*THE REQUEST:* Copy the records from the start through the line that has "coord(291,396)", requests included, and lower every coordinate in the answers by 70.

*INFORMATION PROVIDED:*
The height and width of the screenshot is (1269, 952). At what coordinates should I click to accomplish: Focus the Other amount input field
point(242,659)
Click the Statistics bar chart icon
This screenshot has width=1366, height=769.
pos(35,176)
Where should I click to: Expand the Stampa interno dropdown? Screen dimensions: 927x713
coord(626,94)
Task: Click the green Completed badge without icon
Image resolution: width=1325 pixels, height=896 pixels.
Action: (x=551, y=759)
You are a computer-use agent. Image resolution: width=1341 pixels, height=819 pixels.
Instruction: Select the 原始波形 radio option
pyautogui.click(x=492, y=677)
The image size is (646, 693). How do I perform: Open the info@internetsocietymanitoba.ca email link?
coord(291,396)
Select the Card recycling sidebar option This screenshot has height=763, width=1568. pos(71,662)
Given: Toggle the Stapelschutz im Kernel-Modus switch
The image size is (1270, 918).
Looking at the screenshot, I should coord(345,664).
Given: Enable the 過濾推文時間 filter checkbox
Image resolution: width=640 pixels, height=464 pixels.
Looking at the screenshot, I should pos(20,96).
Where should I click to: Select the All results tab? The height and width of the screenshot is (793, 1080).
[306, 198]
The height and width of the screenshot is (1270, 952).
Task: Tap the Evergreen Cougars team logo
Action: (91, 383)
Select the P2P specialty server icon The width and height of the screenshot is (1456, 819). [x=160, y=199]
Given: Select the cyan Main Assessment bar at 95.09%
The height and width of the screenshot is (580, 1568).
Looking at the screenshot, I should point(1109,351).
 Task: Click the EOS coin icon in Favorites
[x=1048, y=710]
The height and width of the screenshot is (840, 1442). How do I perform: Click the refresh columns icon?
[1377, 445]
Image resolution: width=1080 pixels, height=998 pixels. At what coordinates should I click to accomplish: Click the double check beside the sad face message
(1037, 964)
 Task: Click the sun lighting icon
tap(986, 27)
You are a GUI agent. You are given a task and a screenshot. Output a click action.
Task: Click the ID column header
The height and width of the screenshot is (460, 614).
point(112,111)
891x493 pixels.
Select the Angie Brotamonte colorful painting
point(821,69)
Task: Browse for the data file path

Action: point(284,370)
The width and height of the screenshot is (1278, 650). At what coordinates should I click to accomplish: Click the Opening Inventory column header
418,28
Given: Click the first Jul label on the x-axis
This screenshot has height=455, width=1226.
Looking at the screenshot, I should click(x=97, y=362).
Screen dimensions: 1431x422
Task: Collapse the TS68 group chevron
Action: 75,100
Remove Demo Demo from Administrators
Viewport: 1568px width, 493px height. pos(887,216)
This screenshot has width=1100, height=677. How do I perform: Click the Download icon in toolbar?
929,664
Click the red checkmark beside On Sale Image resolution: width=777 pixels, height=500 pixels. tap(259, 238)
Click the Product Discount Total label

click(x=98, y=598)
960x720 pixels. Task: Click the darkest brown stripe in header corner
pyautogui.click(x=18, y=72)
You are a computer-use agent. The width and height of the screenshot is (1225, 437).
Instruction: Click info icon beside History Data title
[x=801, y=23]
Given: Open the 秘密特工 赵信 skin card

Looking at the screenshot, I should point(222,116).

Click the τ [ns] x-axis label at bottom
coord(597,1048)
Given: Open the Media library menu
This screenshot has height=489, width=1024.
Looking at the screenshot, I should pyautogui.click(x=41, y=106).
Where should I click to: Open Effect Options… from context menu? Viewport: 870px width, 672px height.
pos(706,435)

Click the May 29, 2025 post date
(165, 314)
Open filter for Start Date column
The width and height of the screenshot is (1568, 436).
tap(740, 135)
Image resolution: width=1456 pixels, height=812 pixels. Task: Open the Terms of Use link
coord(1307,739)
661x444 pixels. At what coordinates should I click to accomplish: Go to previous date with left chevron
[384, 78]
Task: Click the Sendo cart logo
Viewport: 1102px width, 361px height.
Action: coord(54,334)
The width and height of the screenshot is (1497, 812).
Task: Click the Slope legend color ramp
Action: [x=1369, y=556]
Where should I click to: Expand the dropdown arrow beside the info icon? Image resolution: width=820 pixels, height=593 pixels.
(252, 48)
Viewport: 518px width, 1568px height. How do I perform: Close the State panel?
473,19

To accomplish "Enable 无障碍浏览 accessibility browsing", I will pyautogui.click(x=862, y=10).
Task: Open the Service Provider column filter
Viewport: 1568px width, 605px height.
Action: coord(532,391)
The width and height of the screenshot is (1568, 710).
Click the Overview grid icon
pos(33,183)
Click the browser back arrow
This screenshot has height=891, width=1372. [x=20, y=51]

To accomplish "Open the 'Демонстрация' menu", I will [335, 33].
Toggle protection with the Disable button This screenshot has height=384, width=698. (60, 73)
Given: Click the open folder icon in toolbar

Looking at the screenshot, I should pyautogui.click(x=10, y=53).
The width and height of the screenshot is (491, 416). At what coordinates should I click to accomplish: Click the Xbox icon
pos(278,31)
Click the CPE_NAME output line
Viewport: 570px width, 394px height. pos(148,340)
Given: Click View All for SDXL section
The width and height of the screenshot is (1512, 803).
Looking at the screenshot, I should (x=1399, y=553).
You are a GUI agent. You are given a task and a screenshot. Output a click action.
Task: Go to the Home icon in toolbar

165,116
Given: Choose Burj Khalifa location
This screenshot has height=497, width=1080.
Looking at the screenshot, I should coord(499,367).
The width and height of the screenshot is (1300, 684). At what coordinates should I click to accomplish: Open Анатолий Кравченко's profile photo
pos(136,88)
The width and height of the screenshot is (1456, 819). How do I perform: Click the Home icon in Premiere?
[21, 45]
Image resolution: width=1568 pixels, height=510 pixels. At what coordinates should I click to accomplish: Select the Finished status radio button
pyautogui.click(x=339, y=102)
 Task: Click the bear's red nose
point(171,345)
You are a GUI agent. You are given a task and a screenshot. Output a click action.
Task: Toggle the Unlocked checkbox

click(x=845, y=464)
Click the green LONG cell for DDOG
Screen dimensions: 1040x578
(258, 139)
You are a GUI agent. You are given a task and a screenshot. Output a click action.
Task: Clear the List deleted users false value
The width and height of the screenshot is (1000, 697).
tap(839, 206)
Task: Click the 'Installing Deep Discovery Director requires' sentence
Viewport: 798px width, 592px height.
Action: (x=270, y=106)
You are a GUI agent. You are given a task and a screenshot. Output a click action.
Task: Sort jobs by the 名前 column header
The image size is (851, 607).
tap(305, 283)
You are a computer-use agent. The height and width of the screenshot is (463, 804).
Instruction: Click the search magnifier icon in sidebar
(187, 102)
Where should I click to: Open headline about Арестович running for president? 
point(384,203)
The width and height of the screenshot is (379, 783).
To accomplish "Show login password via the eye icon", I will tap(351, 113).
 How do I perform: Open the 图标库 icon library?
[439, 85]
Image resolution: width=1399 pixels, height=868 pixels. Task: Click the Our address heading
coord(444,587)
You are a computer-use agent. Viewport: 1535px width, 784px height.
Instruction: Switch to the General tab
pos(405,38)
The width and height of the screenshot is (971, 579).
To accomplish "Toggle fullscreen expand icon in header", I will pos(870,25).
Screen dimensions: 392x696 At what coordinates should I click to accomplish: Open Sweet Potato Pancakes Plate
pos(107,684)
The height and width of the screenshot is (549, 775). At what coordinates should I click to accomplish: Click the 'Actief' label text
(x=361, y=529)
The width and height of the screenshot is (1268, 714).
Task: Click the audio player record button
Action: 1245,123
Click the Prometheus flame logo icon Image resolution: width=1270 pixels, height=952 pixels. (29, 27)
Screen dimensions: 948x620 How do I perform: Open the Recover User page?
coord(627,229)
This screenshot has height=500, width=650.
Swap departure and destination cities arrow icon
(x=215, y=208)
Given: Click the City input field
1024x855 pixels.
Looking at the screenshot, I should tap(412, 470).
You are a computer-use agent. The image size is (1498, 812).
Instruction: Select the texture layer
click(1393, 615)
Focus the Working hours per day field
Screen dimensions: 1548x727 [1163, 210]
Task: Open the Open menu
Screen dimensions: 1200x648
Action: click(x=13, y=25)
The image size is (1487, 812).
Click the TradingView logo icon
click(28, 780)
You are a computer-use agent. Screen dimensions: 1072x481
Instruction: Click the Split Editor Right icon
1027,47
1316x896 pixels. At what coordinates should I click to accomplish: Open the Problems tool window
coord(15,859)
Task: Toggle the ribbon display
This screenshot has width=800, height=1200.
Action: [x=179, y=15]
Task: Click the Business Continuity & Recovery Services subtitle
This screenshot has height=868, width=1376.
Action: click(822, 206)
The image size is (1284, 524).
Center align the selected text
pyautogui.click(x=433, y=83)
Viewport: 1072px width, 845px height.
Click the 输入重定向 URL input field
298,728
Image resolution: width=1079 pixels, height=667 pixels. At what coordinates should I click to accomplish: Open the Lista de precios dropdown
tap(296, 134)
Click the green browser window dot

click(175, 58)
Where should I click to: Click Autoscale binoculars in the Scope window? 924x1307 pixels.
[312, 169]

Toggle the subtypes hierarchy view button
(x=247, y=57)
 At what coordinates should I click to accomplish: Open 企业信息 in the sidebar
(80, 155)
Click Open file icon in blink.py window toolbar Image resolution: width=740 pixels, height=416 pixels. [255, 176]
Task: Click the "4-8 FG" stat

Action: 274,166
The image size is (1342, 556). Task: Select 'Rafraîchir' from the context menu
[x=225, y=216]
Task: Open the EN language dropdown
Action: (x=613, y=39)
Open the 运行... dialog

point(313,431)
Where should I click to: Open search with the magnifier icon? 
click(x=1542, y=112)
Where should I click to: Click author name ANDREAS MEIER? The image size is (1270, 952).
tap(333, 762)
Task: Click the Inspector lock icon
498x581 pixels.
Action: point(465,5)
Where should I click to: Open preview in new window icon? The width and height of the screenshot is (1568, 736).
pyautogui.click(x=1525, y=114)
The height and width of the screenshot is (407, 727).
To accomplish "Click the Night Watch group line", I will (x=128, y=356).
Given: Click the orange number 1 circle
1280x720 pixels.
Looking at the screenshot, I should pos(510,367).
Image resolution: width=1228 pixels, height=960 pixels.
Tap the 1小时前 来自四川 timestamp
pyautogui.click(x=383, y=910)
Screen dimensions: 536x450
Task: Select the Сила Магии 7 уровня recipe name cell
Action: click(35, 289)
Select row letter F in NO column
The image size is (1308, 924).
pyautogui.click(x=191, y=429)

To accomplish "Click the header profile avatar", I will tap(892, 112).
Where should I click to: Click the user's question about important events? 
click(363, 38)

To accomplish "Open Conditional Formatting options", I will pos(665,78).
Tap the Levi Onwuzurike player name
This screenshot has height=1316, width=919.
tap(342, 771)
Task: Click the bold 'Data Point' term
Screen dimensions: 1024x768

*THE SOLUTION:*
The height and width of the screenshot is (1269, 952). At what coordinates should I click to accomplish: Focus the Other amount input field
point(172,589)
Click the Statistics bar chart icon
This screenshot has width=1366, height=769.
pos(-35,106)
Where should I click to: Expand the Stampa interno dropdown? Screen dimensions: 927x713
coord(556,24)
Task: Click the green Completed badge without icon
Image resolution: width=1325 pixels, height=896 pixels.
Action: (x=481, y=689)
You are a computer-use agent. Image resolution: width=1341 pixels, height=819 pixels.
Instruction: Select the 原始波形 radio option
pyautogui.click(x=422, y=607)
The image size is (646, 693). How do I perform: Open the info@internetsocietymanitoba.ca email link?
coord(221,326)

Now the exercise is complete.